Plans, big ideas and ambiguous to-do list, sounds familiar? It’s too easy to get caught up in life and lose sight of the goalposts in the blur of everything else that clamors for our attention. I sometimes worry all my goals will remain dreams dancing in the wind and out of my reach. So what’s one to do?
I learned the art of goal setting at University. It was often a case of ‘do or burn’ when multitasking reports and the secret of averting crisis: dismal grades. Taking ideas out of the mind and writing them down really helped me, simple enough. They’re now concrete words and no longer just passing thoughts. All the better if you put them somewhere you can’t avoid seeing, so they can guilt trip you into acting. Plans of action are vital, writing along the lines of ‘complete Toxicology report’ is so unspecific it makes me feel lost in the task before I’ve begun! So I set myself little stepping-stones (‘read research paper X, make diagram for concept Y) and would celebrate each little milestone with a self-congratulatory mug of Café Nero white chocolate mocha (so good!). The greatest difficulty is always committing yourself but once you gain momentum it’s easier to stay on course as you see the tracks of progress left.
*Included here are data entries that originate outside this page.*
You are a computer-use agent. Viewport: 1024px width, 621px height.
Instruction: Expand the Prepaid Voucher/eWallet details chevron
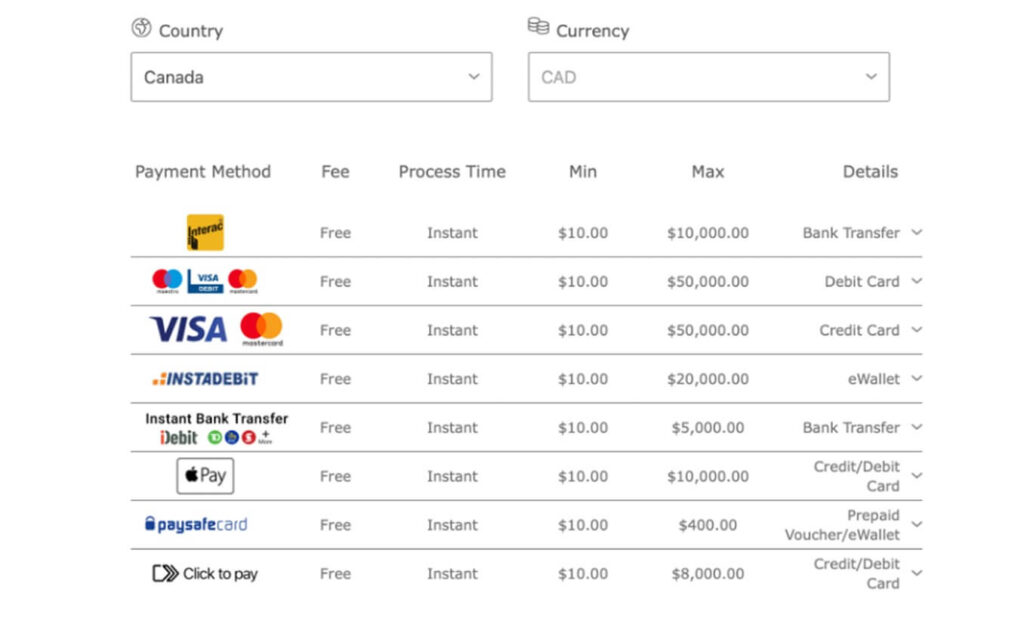tap(917, 524)
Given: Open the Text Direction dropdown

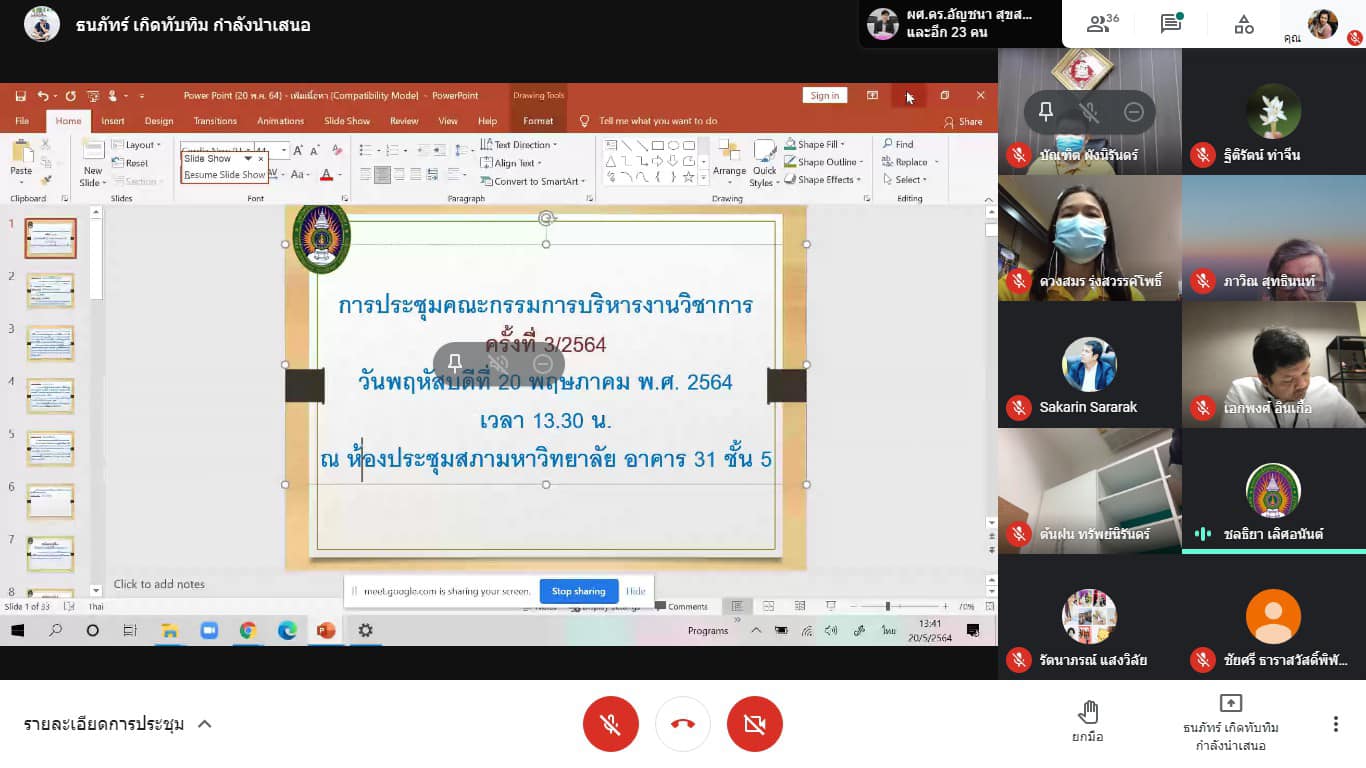Looking at the screenshot, I should pyautogui.click(x=525, y=145).
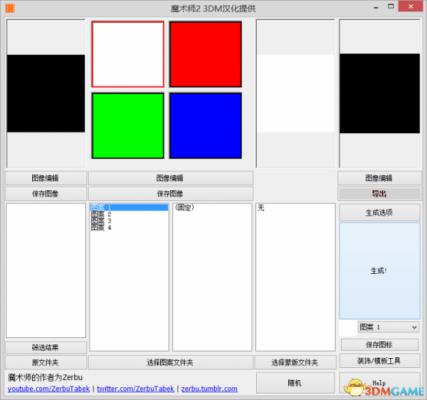Click the 装饰/模板工具 button
This screenshot has width=427, height=400.
(379, 361)
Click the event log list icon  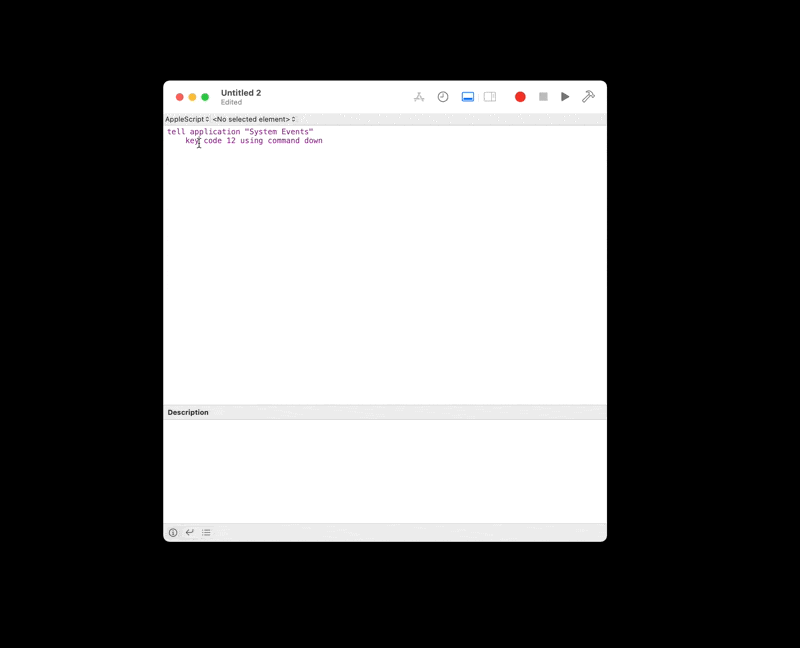click(206, 532)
A whole month and a half has passed since being back in the UK and living with my parents again. If only I could conjure my Canadian work visa here now – viva Calgary city life! It’s hardly the most exciting existence being in a small town, middle of nowhere, East Midlands. All the colourful characters in my life spread across the country, and globe for that matter. I won’t even mention the lack of opportunity. ‘Unemployed science graduate’ (USG) I might be, but lazy I am not. I’ve been possessed by the busy bee mentality – I must keep busy, must keep brain stimulated for fear of suddenly hemorrhaging all gained knowledge, must figure out some direction, must get on career train. Strangely I miss the structure University gave every day with lecture mornings and lab afternoons. I miss the coffee date rituals in between and the conversations they fueled. Grabbing research papers from the library, studying away and feeling like I had a student-y purpose. Now I feel a bit lost.
Which brings me back to the theme of goals. I want to set myself some focused goals for February through til Mid-March. In addition to the job hunting of course!
Improve my French – how? complete my Fluent French in 30 days book.
Kick-start my Norwegian – how? complete Teach Yourself Norwegian book with audio podcast exercises, and be able to ace the pronunciation.
Get work experience – Since my return I have applied to 3 hospitals for clinical lab experience. The tricky thing with work experience is I must travel to it via public transport (license – yes, car – no) and I am in the black hole of opportunity. I have also applied for volunteer work at an exotic pet refuge (monkeys!). I’m going to chase up all these chances as my goal, as so far only one medical lab has got back to me to say they don’t do their diagnostics on site. I’m practically offering free labour here!
Reading Goal – A Tree Grows in Brooklyn by Betty Smith, and The Good Women of China by Xiran. The book nerd within is excited about these.
Journal of Clinical Embryology – could be useful at future interviews when I’m grilled about breakthroughs and research trends in IVF (dream job alert). Promise to read the journals from 2006 onwards. I have a terrible case of Masters course cravings now.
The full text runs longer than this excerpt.